-------- Provided information
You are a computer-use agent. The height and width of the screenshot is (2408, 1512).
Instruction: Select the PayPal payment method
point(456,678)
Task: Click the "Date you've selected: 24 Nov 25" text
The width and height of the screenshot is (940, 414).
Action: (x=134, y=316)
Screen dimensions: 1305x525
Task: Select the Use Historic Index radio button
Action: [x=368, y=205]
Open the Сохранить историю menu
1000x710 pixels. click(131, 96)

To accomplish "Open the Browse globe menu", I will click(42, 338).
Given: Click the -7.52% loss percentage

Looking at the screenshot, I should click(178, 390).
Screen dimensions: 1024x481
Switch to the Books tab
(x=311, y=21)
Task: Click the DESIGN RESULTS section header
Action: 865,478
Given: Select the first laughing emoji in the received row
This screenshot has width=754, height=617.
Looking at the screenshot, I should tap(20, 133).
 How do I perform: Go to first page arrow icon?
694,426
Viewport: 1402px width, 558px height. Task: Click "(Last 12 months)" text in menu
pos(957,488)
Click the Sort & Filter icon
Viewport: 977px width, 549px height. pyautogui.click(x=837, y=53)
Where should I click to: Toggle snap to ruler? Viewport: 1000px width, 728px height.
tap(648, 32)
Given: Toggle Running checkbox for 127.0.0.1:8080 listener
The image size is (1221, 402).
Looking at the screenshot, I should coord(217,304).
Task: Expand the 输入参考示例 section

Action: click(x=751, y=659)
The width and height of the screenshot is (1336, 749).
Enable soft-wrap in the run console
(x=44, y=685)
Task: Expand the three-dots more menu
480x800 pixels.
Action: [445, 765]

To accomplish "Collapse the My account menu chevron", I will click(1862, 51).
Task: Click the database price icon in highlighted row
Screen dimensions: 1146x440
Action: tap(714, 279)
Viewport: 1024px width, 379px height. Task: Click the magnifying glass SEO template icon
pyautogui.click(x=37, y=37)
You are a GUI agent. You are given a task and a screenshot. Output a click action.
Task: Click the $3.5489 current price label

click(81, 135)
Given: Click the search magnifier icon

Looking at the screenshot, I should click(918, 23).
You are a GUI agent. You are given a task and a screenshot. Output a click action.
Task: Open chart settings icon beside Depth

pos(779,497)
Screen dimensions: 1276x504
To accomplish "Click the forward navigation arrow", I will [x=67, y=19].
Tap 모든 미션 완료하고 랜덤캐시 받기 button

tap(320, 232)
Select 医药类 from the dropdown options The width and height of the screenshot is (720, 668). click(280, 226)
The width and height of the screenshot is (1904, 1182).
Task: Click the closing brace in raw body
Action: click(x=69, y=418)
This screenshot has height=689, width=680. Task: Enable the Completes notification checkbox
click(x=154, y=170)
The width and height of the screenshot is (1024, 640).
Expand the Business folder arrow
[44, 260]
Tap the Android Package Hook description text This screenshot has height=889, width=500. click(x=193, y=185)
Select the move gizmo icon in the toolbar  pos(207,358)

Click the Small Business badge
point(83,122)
----------------
## About this task
The response must consist of the lines above, from the first one through the line containing "Given: Select the", reproduced exactly.

## Response
You are a computer-use agent. The height and width of the screenshot is (2408, 1512).
Instruction: Select the PayPal payment method
point(456,678)
Task: Click the "Date you've selected: 24 Nov 25" text
The width and height of the screenshot is (940, 414).
Action: (x=134, y=316)
Screen dimensions: 1305x525
Task: Select the Use Historic Index radio button
Action: [x=368, y=205]
Open the Сохранить историю menu
1000x710 pixels. click(131, 96)

To accomplish "Open the Browse globe menu", I will click(42, 338).
Given: Click the -7.52% loss percentage

Looking at the screenshot, I should click(178, 390).
Screen dimensions: 1024x481
Switch to the Books tab
(x=311, y=21)
Task: Click the DESIGN RESULTS section header
Action: 865,478
Given: Select the first laughing emoji in the received row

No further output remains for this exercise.